• DESCRIÇÃO DA TAREFA
Transcreva sem qualquer alteração o trecho do texto sobre a colectânea cinegética que começa nas palavras "Nessa tarde cheguei" e termina depois de "Setembro de 2014.".

• FONTE
============================================================

Nessa tarde cheguei à conclusão que fora talhado para ser não caçador, pelo que fiquei com a cabeça fria. Bebi os traçadinhos com mais pirolito que vinho, deitei-me à hora normal e no dia seguinte acordei fresco que nem uma alface.
Daí que por mim, siga o adágio:
- Quem quer caça vai à praça.

sábado, 6 de setembro de 2014

Colectânea Literária Cinegética

 
Capa de Francisco Charneca.

Texto lido pelo autor na apresentação do livro,
ocorrida na Casa de Estremoz, pelas 15 h 30 min
do dia 6 de Setembro de 2014.

Fotografias de Francisca de Matos.

ADVERTÊNCIA
Não sei se vai ocorrer aqui hoje ou não, uma tragédia cinegética ou até mesmo um eventual ecocídio. É que só o Diabo se podia lembrar de me convidar para falar desta admirável colectânea literária cinegética. É que eu nem sequer sou “marteleiro”, mas sim um não caçador confesso.

============================================================

• DADOS APRESENTADOS
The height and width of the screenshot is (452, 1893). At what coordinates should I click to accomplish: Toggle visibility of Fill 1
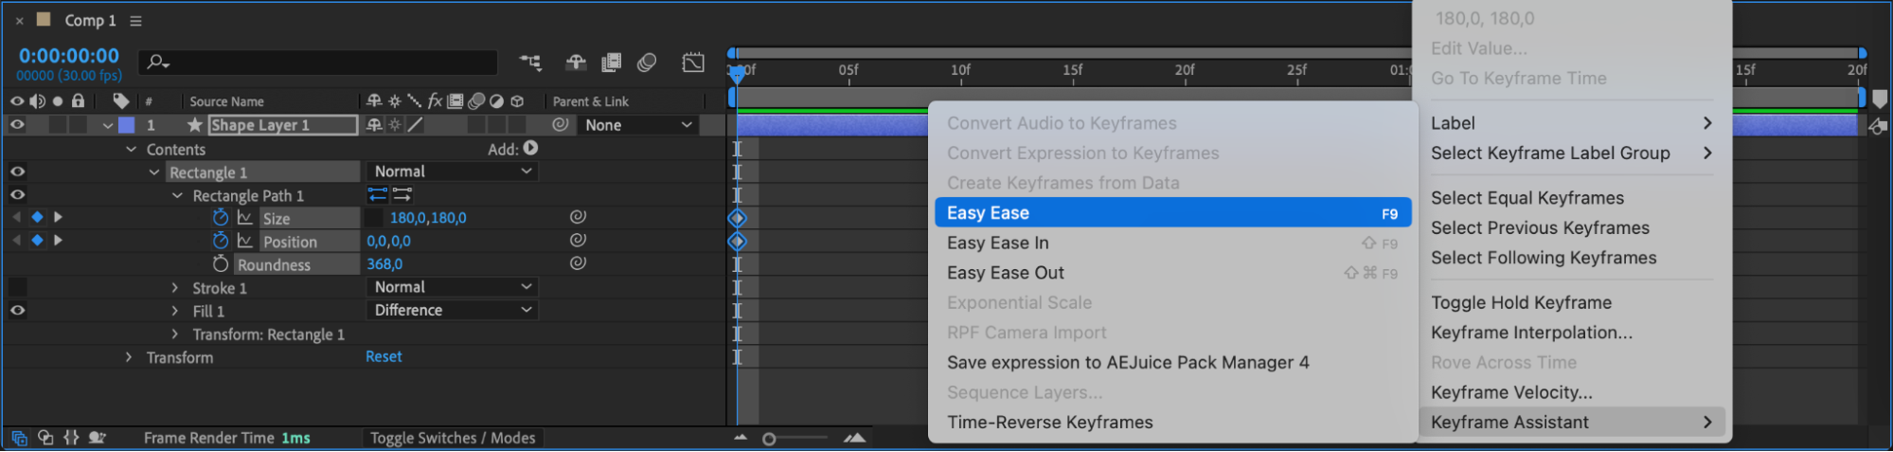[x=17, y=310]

============================================================

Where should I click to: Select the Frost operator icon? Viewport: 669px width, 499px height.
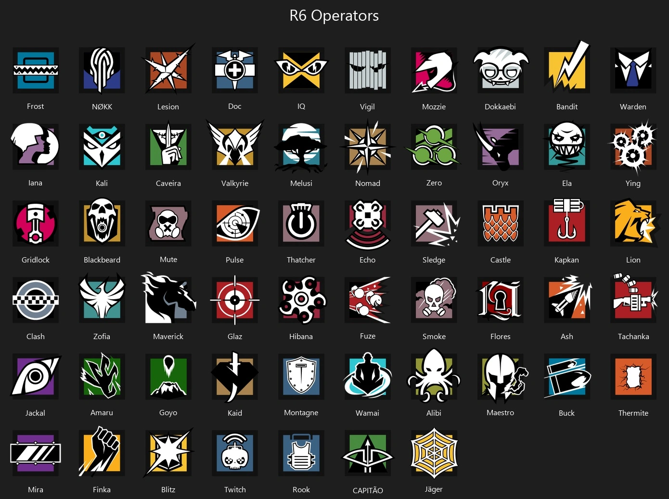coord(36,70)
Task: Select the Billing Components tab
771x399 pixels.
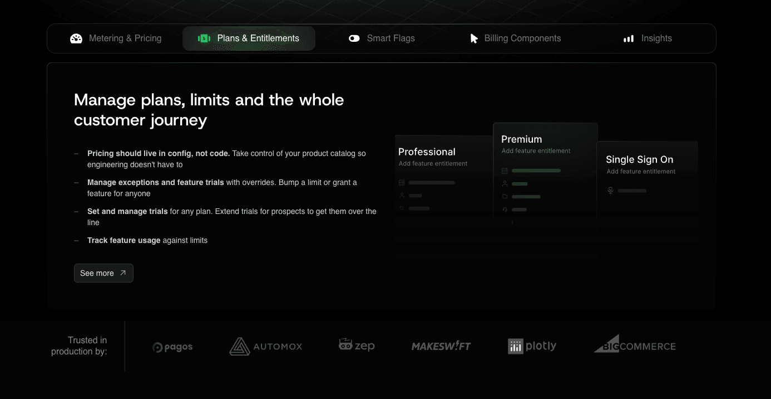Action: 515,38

============================================================

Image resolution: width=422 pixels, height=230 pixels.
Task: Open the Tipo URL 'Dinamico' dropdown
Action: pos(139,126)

============================================================

• RESOLUÇÃO DO EXERCÍCIO
Nessa tarde cheguei à conclusão que fora talhado para ser não caçador, pelo que fiquei com a cabeça fria. Bebi os traçadinhos com mais pirolito que vinho, deitei-me à hora normal e no dia seguinte acordei fresco que nem uma alface.
Daí que por mim, siga o adágio:
- Quem quer caça vai à praça.

sábado, 6 de setembro de 2014

Colectânea Literária Cinegética

 
Capa de Francisco Charneca.

Texto lido pelo autor na apresentação do livro,
ocorrida na Casa de Estremoz, pelas 15 h 30 min
do dia 6 de Setembro de 2014.